I am a minimalist at heart. I like to make things simple for myself (within reason), and I see a lot of value in not over-engineering things.
Is using React/Angular/Vue over-engineering?
This is a tough question, with an unfulfilling answer: it depends.
It’s also good to use a big JS framework if you’ll have a lot of component re-use – specifically with a good internal component library. Being able to write something generally once and apply it in many places is one of the biggest strengths of React.
However, I think it’s unnecessary for many websites.
This makes the page load faster than it could ever be if it were built with a JS framework, easier to understand for a future developer, and it just feels good to have no dependencies. I also didn’t need to think at all about architecture, best practices, maintanability, performace, or longevity: HTML and CSS will work for a long time.
What can you do?
Well, this is tough. Using your engineering mind to build websites is genuinely more fun, and I do really enjoy experimenting with architectures in React. I just don’t know if it can be justified for all of the simple websites out there, especially with the extensive tooling that exists for serving static content.

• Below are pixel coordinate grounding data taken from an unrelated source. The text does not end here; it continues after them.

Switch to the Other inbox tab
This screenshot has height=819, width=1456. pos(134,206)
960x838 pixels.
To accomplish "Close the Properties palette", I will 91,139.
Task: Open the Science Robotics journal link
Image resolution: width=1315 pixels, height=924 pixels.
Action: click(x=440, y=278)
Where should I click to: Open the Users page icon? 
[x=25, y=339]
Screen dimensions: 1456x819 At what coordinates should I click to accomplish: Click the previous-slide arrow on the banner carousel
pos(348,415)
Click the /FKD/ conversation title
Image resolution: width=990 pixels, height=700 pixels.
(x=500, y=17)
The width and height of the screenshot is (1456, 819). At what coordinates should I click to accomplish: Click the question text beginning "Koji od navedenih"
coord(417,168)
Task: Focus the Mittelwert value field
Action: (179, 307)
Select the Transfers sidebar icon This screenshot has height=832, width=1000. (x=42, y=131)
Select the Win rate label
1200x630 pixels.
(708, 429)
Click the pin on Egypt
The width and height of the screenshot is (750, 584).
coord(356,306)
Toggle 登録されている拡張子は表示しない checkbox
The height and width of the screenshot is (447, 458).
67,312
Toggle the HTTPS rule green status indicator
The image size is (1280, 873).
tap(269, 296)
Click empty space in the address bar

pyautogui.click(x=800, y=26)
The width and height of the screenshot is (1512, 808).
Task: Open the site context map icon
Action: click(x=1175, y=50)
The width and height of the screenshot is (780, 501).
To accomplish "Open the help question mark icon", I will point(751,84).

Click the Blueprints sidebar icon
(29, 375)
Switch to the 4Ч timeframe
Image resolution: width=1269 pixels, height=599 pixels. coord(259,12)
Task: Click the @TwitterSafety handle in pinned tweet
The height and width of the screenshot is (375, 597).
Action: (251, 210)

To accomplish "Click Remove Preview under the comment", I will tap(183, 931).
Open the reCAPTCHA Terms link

Github Pages is free, for example – and if they ever shut down that service, it’s absolutely trivial to move to another platform.
If you have something big and complicated to build, and if it needs lots of scripting built into the core functionality, then yeah you probably should use a JS framework. However, there are many cases where an application really could be a few simple HTML pages (or templates), containing a few slivers of vanilla JS sprinkled around the website for interactions that you do need.
I really believe anyone claiming either way that everything should be a static site or that everything should be JS is very wrong. I think that both have their places, but I also believe that more websites could be static than currently exist today.